Warum wurde die Gefleckte Höhlenspinne zur Europäischen Spinne des Jahres gewählt?
Der Wahl ist eine Anfrage des Verbandes der deutschen Höhlen- und Karstforscher e.V., der seit 2009 ein Höhlentier des Jahres wählt, vorangegangen. Dessen Mitglieder hatten die Idee – ähnlich wie schon 2012, als die Große Höhlenspinne Meta menardi ausgesucht wurde – das Höhlentier und die Spinne des Jahres zu kombinieren. Ein Vorschlag, dem sich die „Spinnen-Jury“ (84 Arachnologen aus 27 europäischen Ländern) angeschlossen hat. Dies ist auch als deutliches Zeichen dafür zu verstehen, dass gerade bei der Erforschung der unterirdischen Ökosysteme und der darin vorkommenden Arten noch ein enormer Handlungsbedarf besteht und die gute Zusammenarbeit zwischen den Höhlenforschern (Speläologen) und den Spinnenforschern (Arachnologen) weiter ausgebaut werden soll.

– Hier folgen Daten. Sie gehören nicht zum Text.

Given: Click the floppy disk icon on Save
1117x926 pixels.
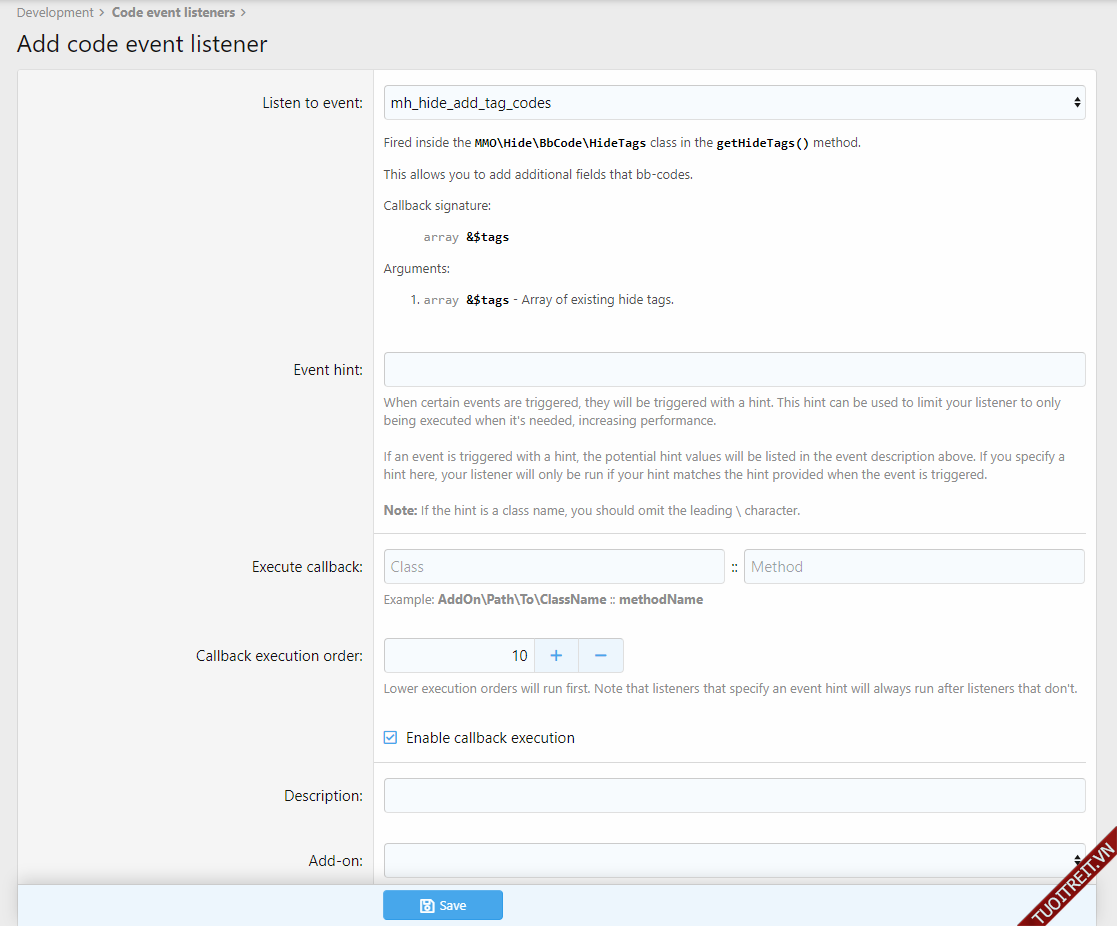Looking at the screenshot, I should pos(427,906).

Mit der Wahl der Spinne des Jahres soll aber nicht nur eine „wenig beliebte“ Tiergruppe ins rechte Licht gerückt und auf bedrohte Lebensräume – in diesem Fall Höhlen als spezielle schützenswerte Lebensräume – hingewiesen werden, sondern gleichzeitig erhoffen sich die Wissenschaftler, Daten zur aktuellen Verbreitung zu bekommen. In diesem Sinne: halten Sie beim nächsten Besuch einer Höhle die Augen offen und helfen Sie mit ihrer Fundmeldung/ihrem Foto bei der Dokumentation dieser Art.
Die Koordination zur Spinne des Jahres liegt beim Naturhistorischen Museum Wien, in Zusammenarbeit mit der Arachnologischen Gesellschaft (AraGes) und der European Society of Arachnology (ESA).